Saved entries

*-*-*

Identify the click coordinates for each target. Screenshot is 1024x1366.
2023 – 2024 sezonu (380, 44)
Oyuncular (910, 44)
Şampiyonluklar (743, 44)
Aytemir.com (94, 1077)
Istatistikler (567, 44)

*-*-*

### EXERCISE INSTRUCTIONS
So that nothing differs from the original, transcribe all of the records above.

### YOUR RESPONSE
Identify the click coordinates for each target. Screenshot is 1024x1366.
2023 – 2024 sezonu (380, 44)
Oyuncular (910, 44)
Şampiyonluklar (743, 44)
Aytemir.com (94, 1077)
Istatistikler (567, 44)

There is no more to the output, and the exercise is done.